I do not believe the government knows how to run anything right, or at least better than a private company. Examples: USPS vs. FedEx, Medicare/Medicaid vs. Aetna, Social Security vs. mutual fund 401(k)s invested in properly. Money is wasted left and right, like for studies to see if people have slower reflexes when drunk or if students get lower grades in college if they don’t attend classes. Special interests rule the day, and I’ll be shackled and sent to Azkhaban before I become one of those suit’s special interests.

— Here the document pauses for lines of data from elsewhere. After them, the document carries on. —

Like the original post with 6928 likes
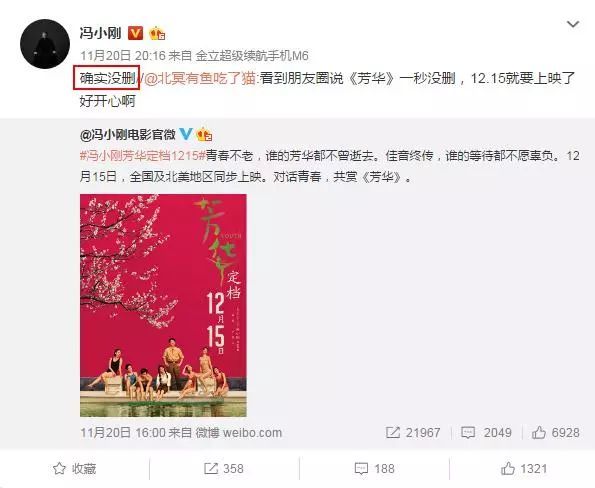(x=556, y=433)
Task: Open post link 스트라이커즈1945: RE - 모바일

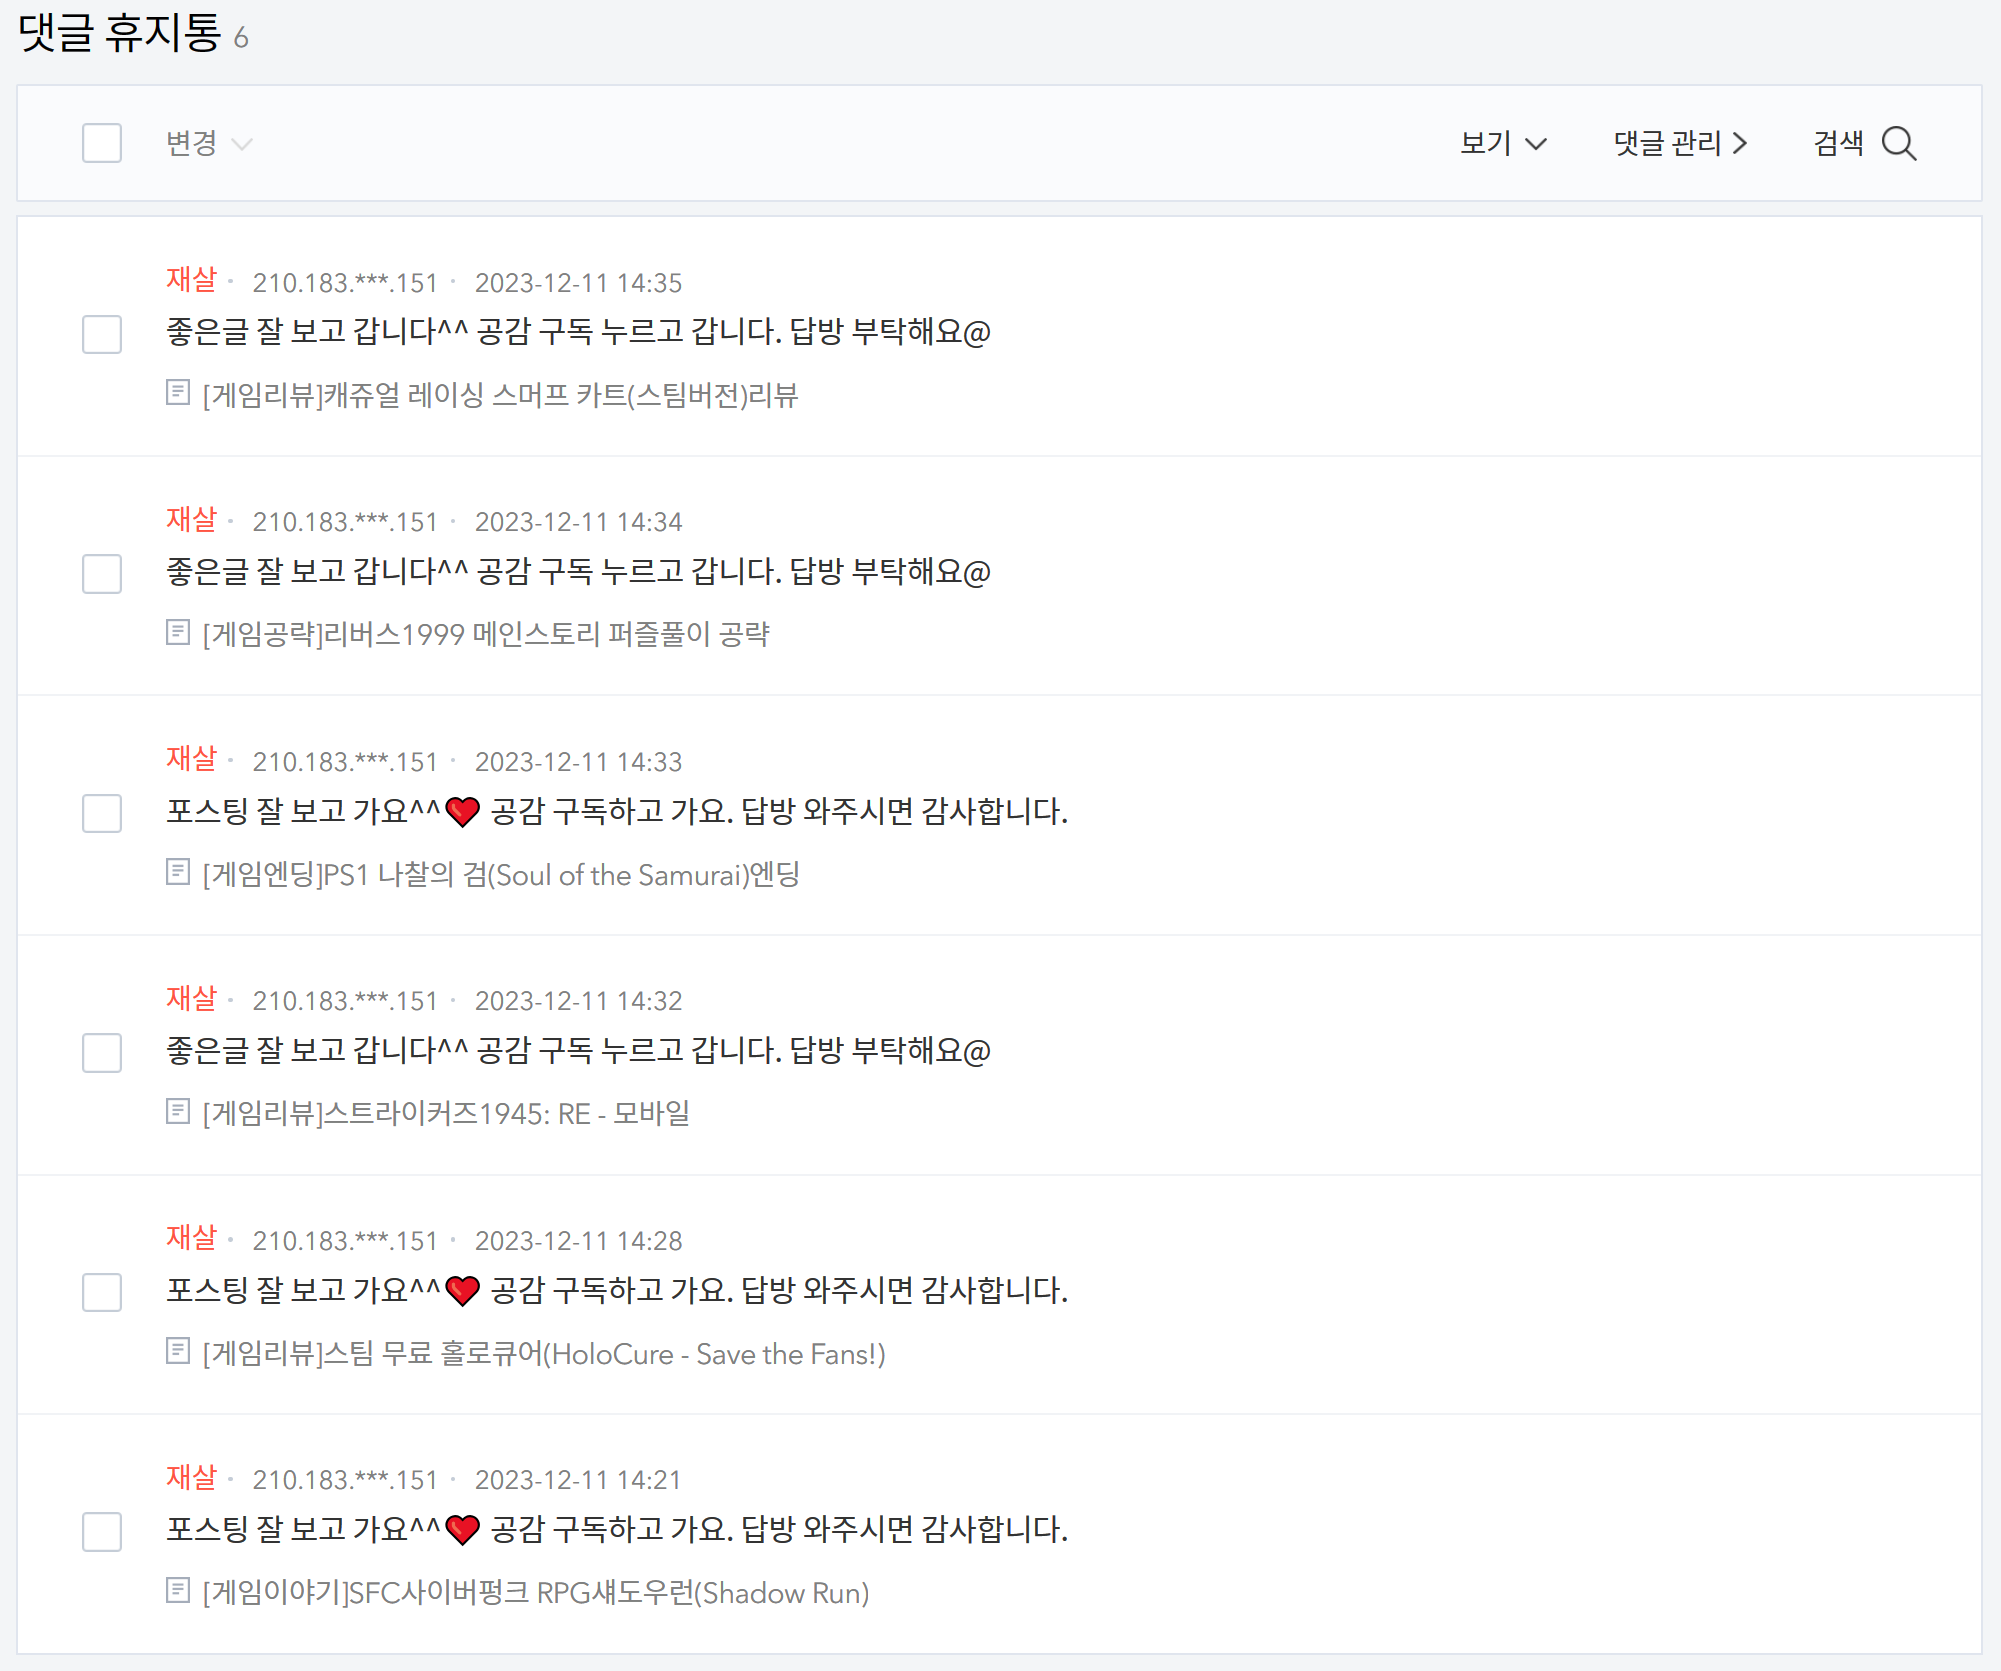Action: pos(446,1114)
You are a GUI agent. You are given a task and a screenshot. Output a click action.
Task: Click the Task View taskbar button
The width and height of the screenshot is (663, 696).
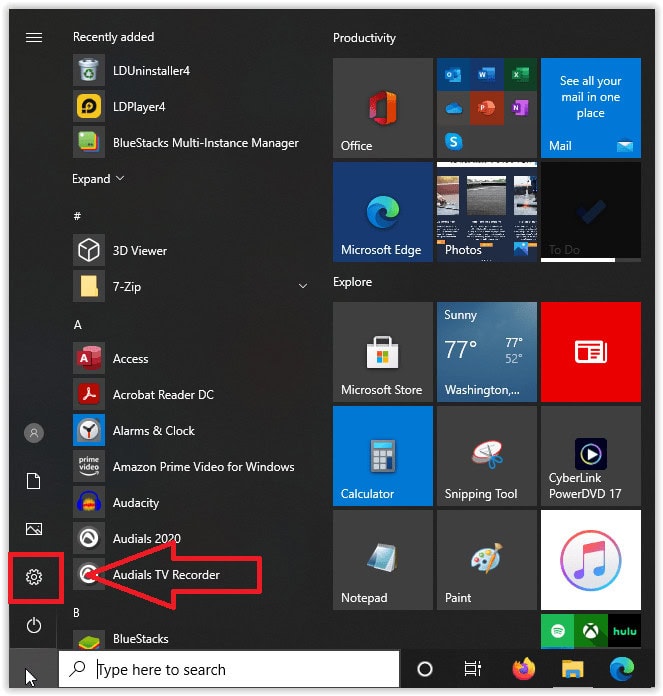pos(473,669)
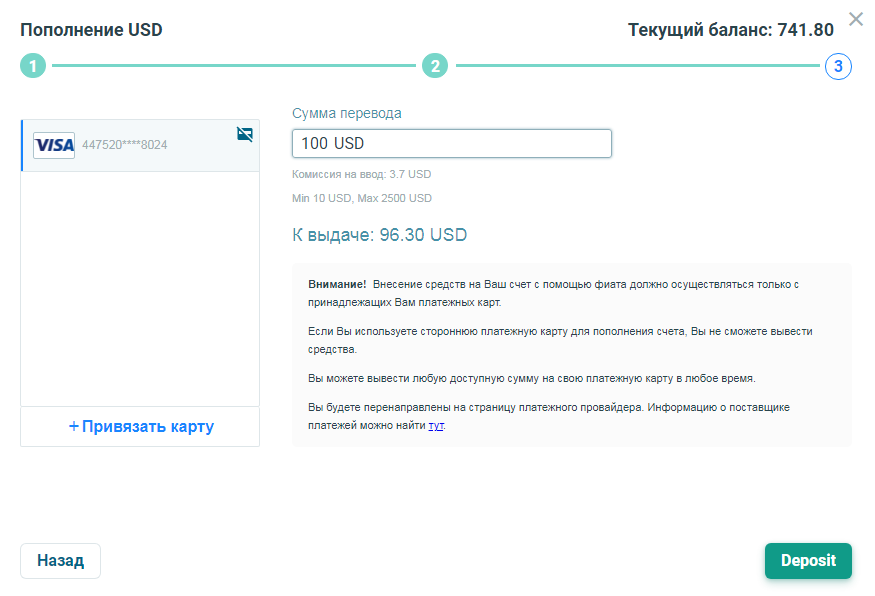Select card number 447520****8024
Image resolution: width=875 pixels, height=596 pixels.
click(x=124, y=145)
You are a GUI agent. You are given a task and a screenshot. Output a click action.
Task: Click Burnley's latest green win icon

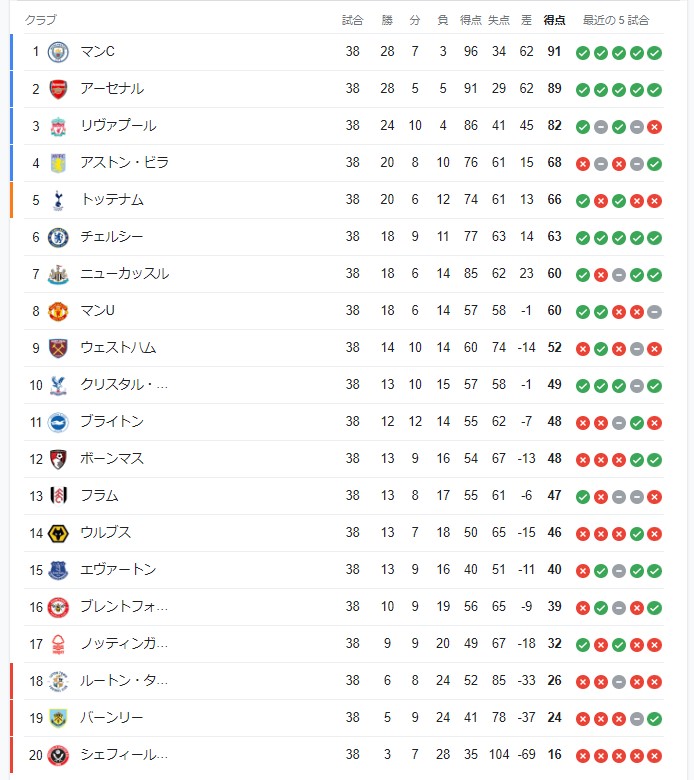click(655, 719)
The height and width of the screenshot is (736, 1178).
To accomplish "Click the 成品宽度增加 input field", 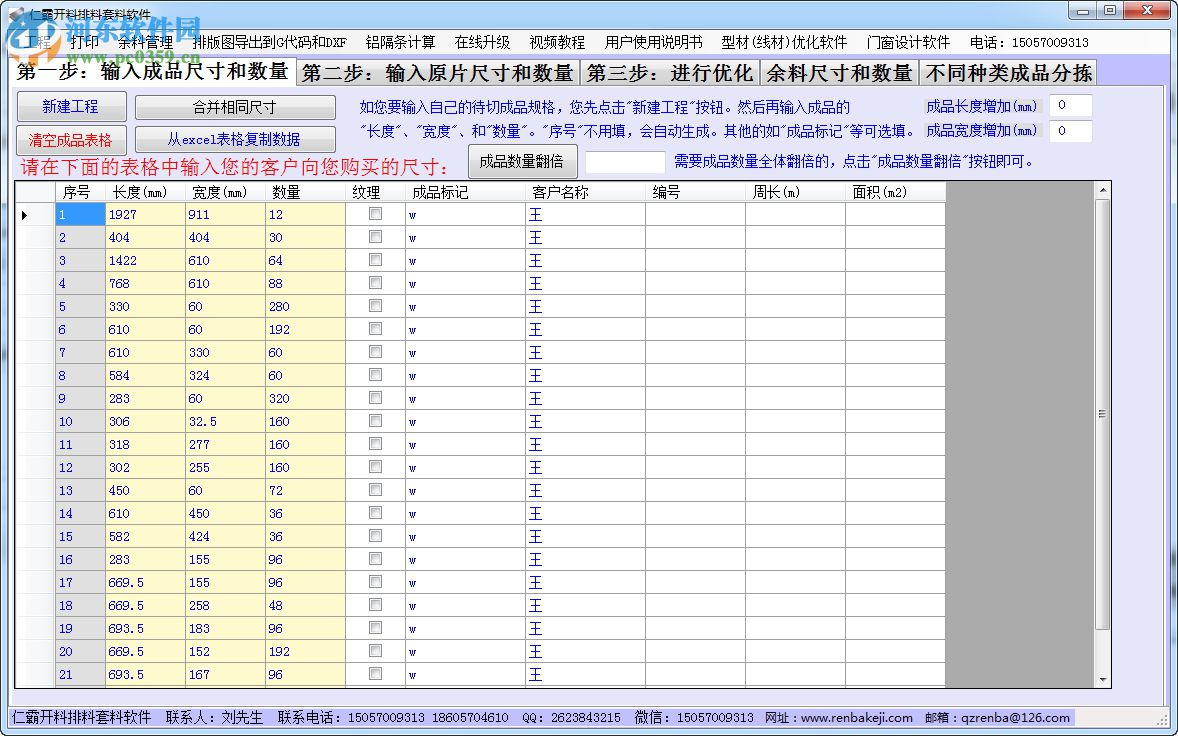I will pyautogui.click(x=1069, y=131).
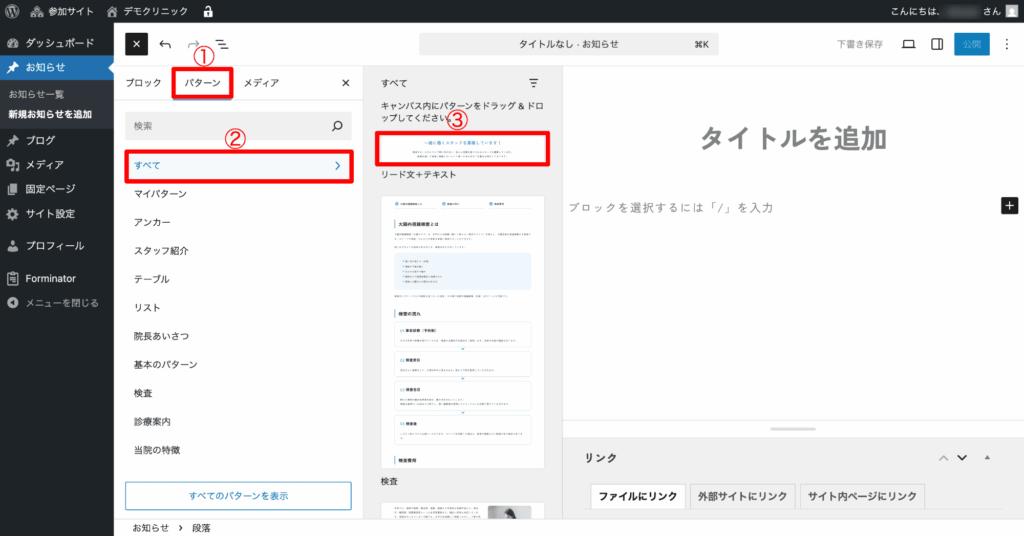Click the filter icon above pattern list
This screenshot has width=1024, height=536.
click(533, 83)
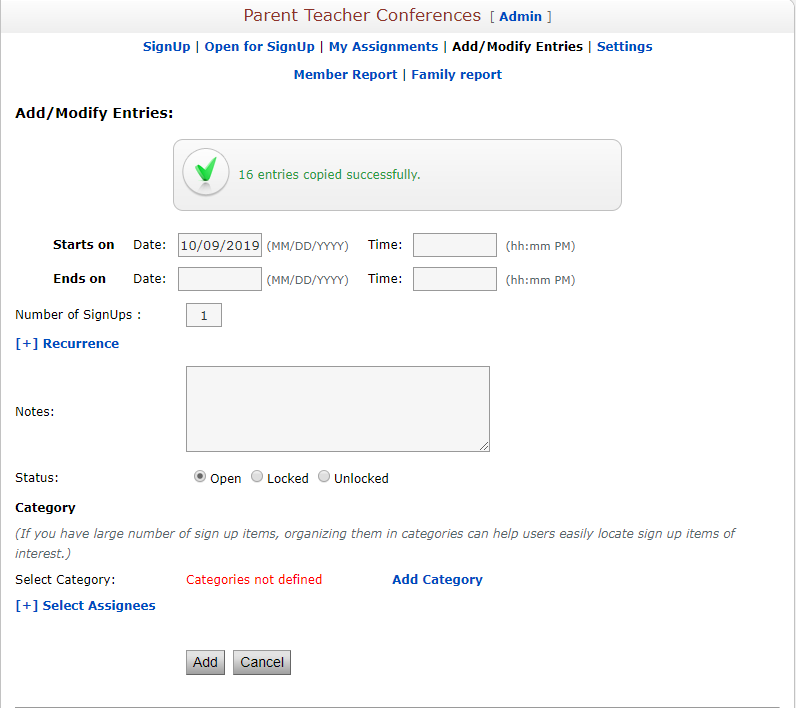Click inside the Notes text area
The image size is (796, 708).
click(338, 409)
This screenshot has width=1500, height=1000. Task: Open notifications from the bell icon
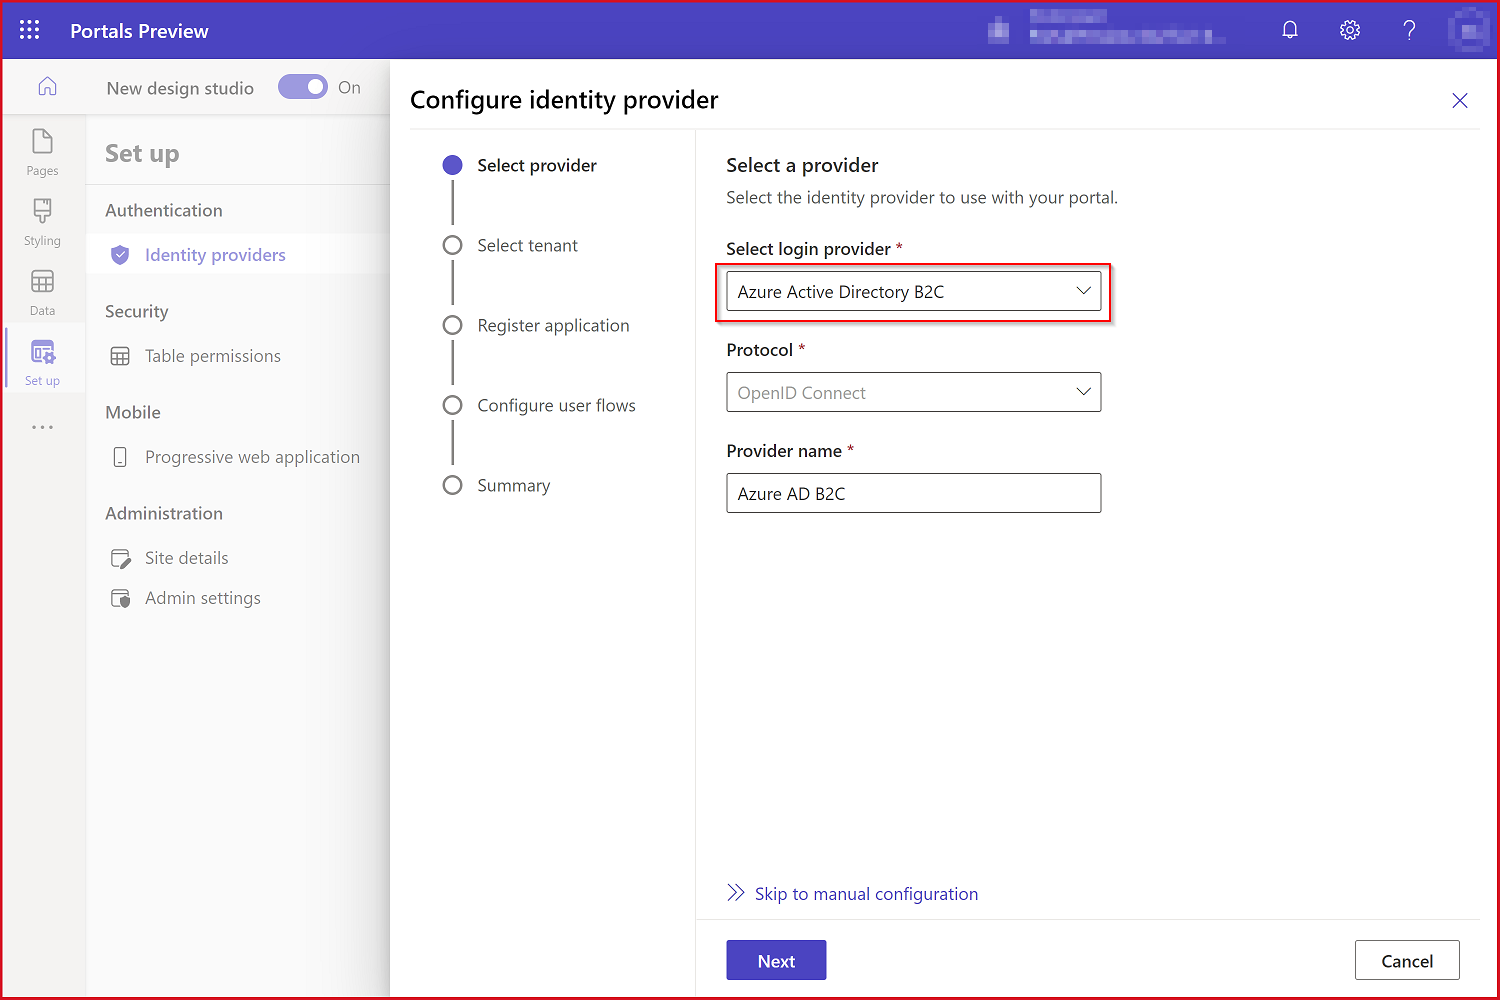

I earn my money. I’ve earned my degree. I pay an exorbitant amount of self-employed taxes (over $6,000). I pay thousands of dollars ($440/mo in expenses and $485/mo in premiums) for my health care alone, but I’m in charge and no one tells me “no, that isn’t covered.” I’ve been blessed by the Creator with trillions of neurons that I choose to fire of in a dazzling array of faith, love, motivation, determination, grit, and an iron will to survive, thrive, and spur others on to the same greatness that I have achieved. Granted, I’m not a household name or anything to brag about, but I’m proud of every achievement notched in my belt that the government never had a hand in.

The CF community

I see CFers running around saying that they can’t get coverage or they will be denied any useful coverage because of their pre-existing condition, but in most states, if you work for a company with more than 50 (maybe even just 15) employees, insurance companies cannot enact a pre-existing condition clause. I’ve never not been covered as a result. Now that I own my own company, I paid COBRA for a year and used the HIPAA guarantee and prior-coverage certificate to wave the one year delay on pre-existing conditions again.